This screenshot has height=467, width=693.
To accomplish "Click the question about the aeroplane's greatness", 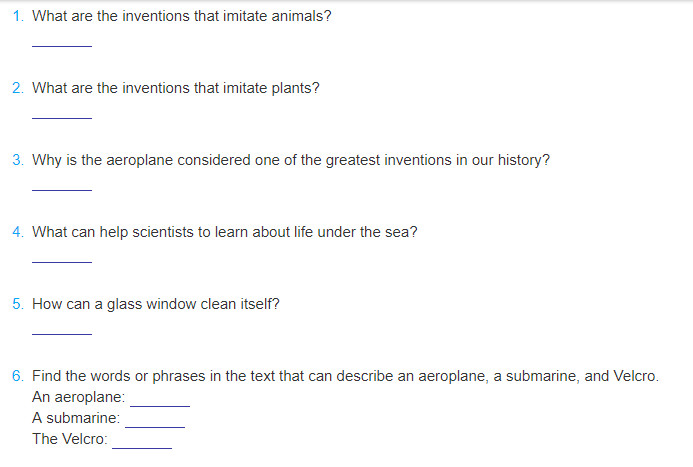I will (x=291, y=160).
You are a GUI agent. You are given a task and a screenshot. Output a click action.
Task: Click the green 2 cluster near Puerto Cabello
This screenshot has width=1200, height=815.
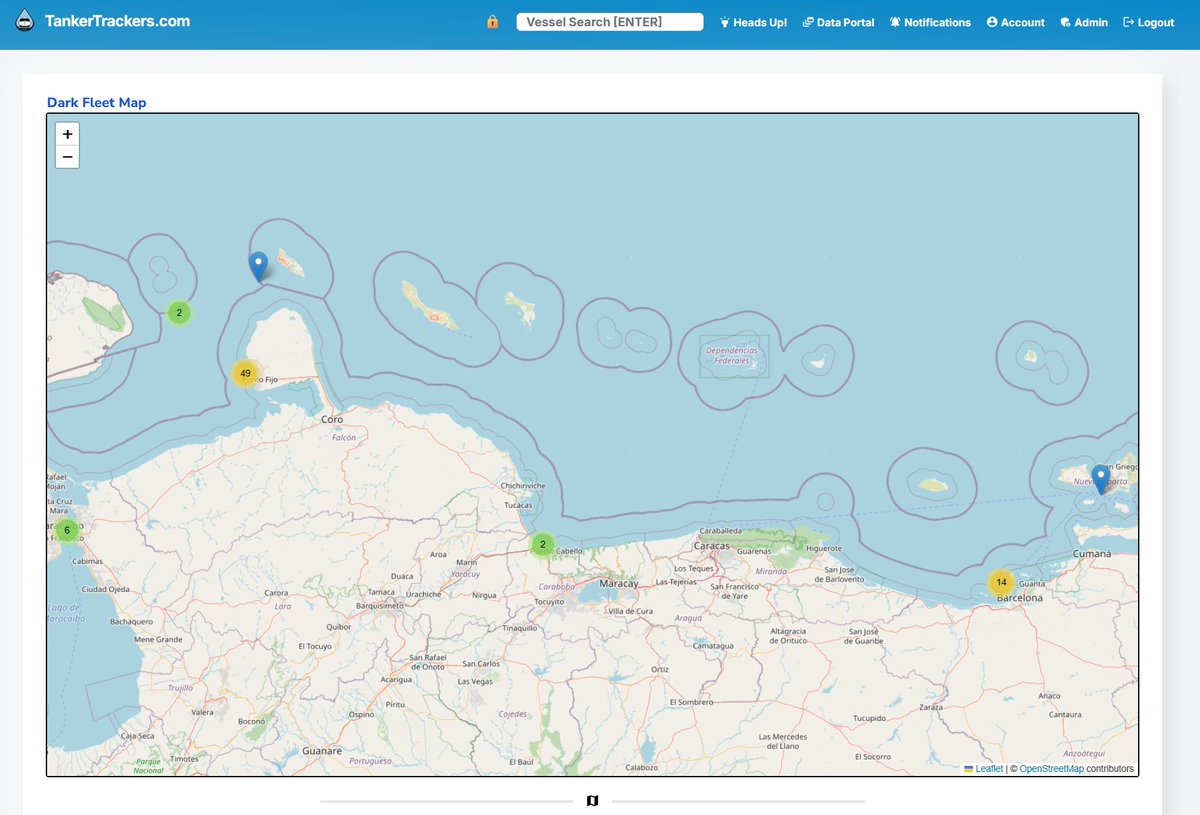click(542, 544)
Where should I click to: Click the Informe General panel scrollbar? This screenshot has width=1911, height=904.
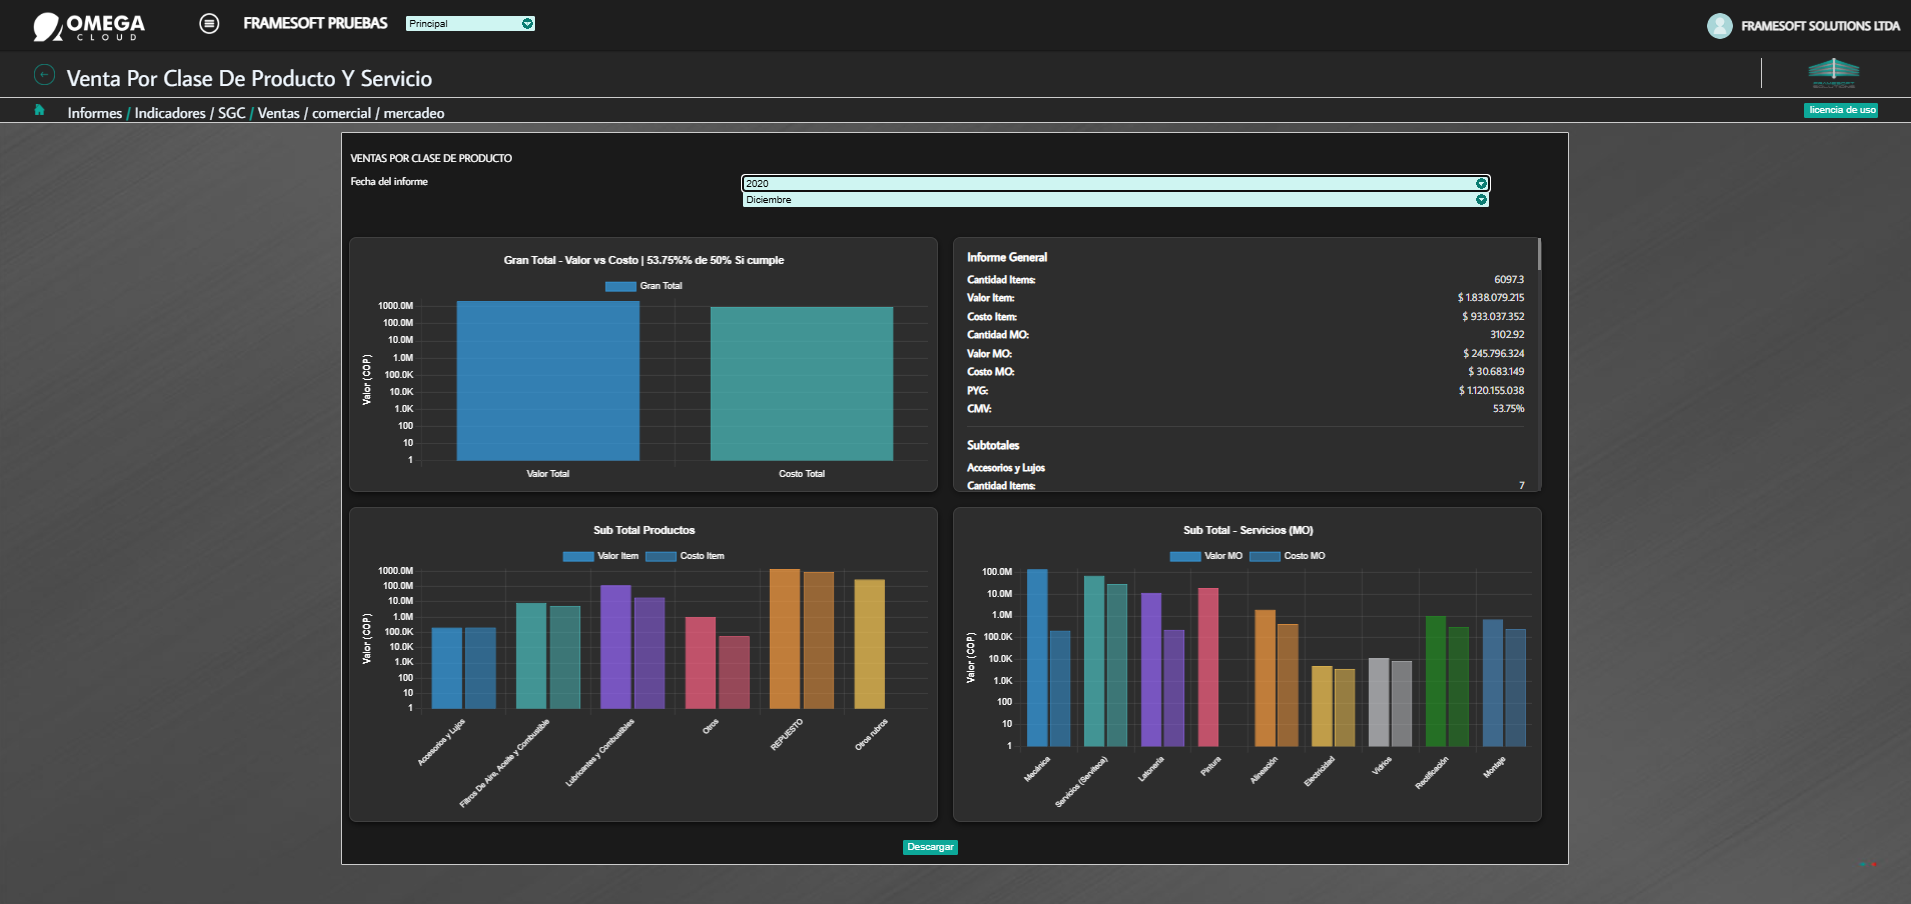tap(1539, 254)
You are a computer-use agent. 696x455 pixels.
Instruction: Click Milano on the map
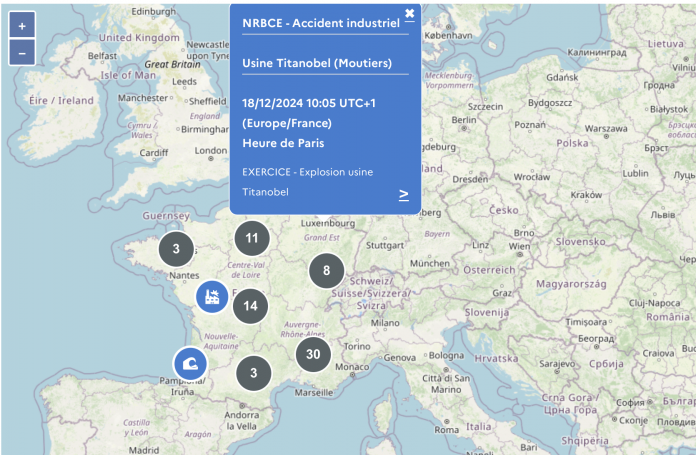coord(385,324)
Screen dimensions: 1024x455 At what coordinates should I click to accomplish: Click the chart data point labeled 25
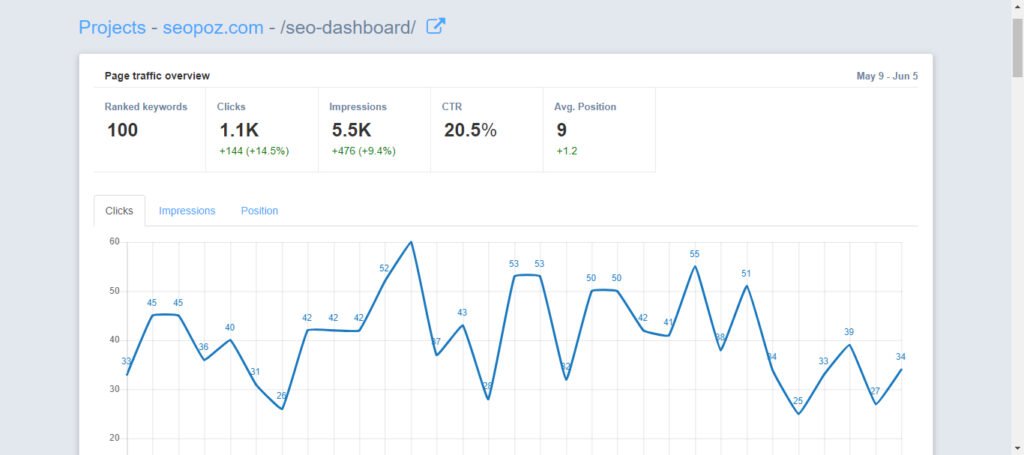798,414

= = = =

Work order:
Copy out exactly the lines that begin at the line with "You are a GUI" and end at the final line of the entries above. Leave out the pictures.

Answer section:
You are a GUI agent. You are given a task and a screenshot. Output a click action.
Task: Click the green 2 cluster near Puerto Cabello
This screenshot has width=1200, height=815.
click(542, 544)
Where should I click to: Click the Informe General panel scrollbar? This screenshot has width=1911, height=904.
tap(1539, 254)
You are a computer-use agent. 696x455 pixels.
Instruction: Click Milano on the map
coord(385,324)
Screen dimensions: 1024x455 At what coordinates should I click to accomplish: Click the chart data point labeled 25
798,414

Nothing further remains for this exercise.